Wenn er einen Text schrieb oder redigierte, dann nahm er ihn kritisch lesend wieder auseinander, prüfte seine Wörter und Sätze auf Stichhaltigkeit, stellte, wo sie ihm zu wenig klar, zu wenig präzise schienen, Rückfragen. Er nahm sich Zeit. Und über das Beharren auf Exaktheit fanden die von ihm redigierten Texte zu mehr Klarheit, konnte man als Schreibender lernen, sich selber und das Geschriebene eben immer wieder in Frage zu stellen. Martin wusste enorm viel, und dennoch wollte er von Gewissheiten im Umgang mit künstlerischem Ausdruck nichts wissen. Auch der journalistische Ansatz verlangte Genauigkeit und Respekt. Viele Schreibkräfte arbeiten heute auf der Basis von Videos, auch Filmstudierende kennen Filme vorwiegend ab Konserve. Dass Ungenauigkeit allein schon aufgrund des Betrachtens miniaturisierter Bilder eine Folge ist, liegt auf der Hand.

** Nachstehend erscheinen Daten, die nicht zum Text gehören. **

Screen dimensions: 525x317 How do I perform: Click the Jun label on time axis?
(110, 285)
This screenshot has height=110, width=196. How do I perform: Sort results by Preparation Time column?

Aus den frühen Siebzigerjahren habe ich ein A4-Blatt aufbewahrt, auf dem Martin Schaub die «Methoden der Filmkritik» zusammengefasst hatte. Professionell betriebene Auseinandersetzung mit Filmen war für ihn keine Geschmacks- oder Launensache, Kritik ist eine ernsthafte Arbeit und im besten Fall selber ein schöpferischer Akt, indem sie aufnimmt, sich einfühlt, zu verstehen versucht, weiterdenkt, vertieft und dabei erst noch lesenswert formuliert. Kritik verdient diesen Namen erst dann und taugt etwas, wenn sie über Kriterien verfügt und nachvollziehbar geführt wird. Davon ist wenig mehr geblieben. Beliebigkeit und Austauschbarkeit haben sich breit gemacht, und die Worthülsen, mit denen Einzelne spielen, halten oft nicht einmal einer oberflächlichen Betrachtung stand, zu offensichtlich ist ihre Leere, bloss liegt sie da, die fehlende Kompetenz.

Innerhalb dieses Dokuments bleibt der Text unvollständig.